> _Quoted text_

==============================

# Sibling Cherry-heads



## cdmay (Mar 30, 2016)

We've had some clutches finish hatching so I thought it would be interesting to see images of siblings from the same clutch side by side.

These are from my female Tambaqui (who now resides with Allegra) ...





They are about five weeks old now and of four eggs, they were the only two to hatch. Tambaqui typically lays very large eggs that produce enormous neonates.





These are from another long term female named Marty Girl. Four out of four eggs hatched. They didn't want to stay still for their photo...









There is a lot of variation within this clutch with one neonate being very dark, another possessing a weird yellowish head, another being fairly pretty and then one that is a hunchback---at least for now.
This is one of the decent looking hatchlings...





But the hunchback is really nice!





These next four are from a clutch of four that hatched over a period of almost a month. My female named Velma produced them. She is intensely red. The first to hatch was the one on the far right. The two smaller neonates in the middle just came out of their eggs this weekend.





This is the best looking neonate of the clutch...





This is another only 50% hatch. Two eggs out of four from Betty who has very little color but what color she does have is deep, DEEP red.





This little dark neonate with the heavily mottled carapace is one of my favorites of the year so far.





The hatching season is less than halfway thru so hopefully I'll be able to post photos of more siblings in a couple of months.


----------



## Anyfoot (Mar 30, 2016)

cdmay said:


> We've had some clutches finish hatching so I thought it would be interesting to see images of siblings from the same clutch side by side.

==============================

> _Given information_
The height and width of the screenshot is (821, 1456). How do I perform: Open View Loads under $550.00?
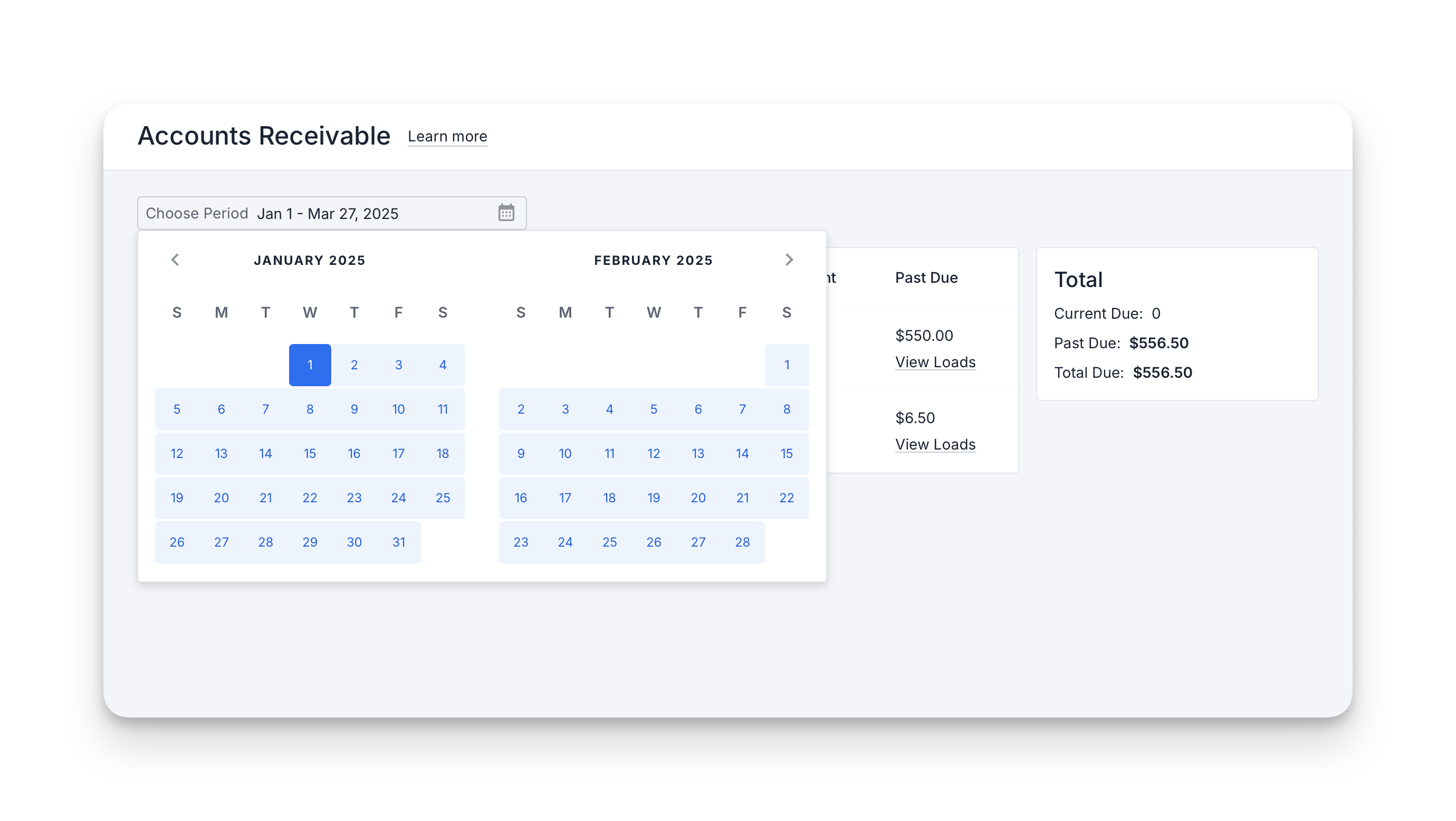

==============================

> _Challenge 1_
In the cherry-head thread, how many of Marty Girl's eggs hatched?
> _Challenge 2_
Print the part of the cherry-head thread that begins at the words "This is the" and stops after "year so far.".
> _Challenge 3_
Summarize the cherry-head thread in two sentences.

> _Written solution 1_
All four of her four eggs hatched.

> _Written solution 2_
This is the best looking neonate of the clutch...





This is another only 50% hatch. Two eggs out of four from Betty who has very little color but what color she does have is deep, DEEP red.





This little dark neonate with the heavily mottled carapace is one of my favorites of the year so far.

> _Written solution 3_
A forum poster shares photos of sibling hatchlings from single clutches laid by the females Tambaqui, Marty Girl, Velma and Betty, with notes on how many eggs hatched and how much the siblings vary in look. The poster adds that the hatching season is less than halfway through and hopes to post photos of more siblings in a couple of months.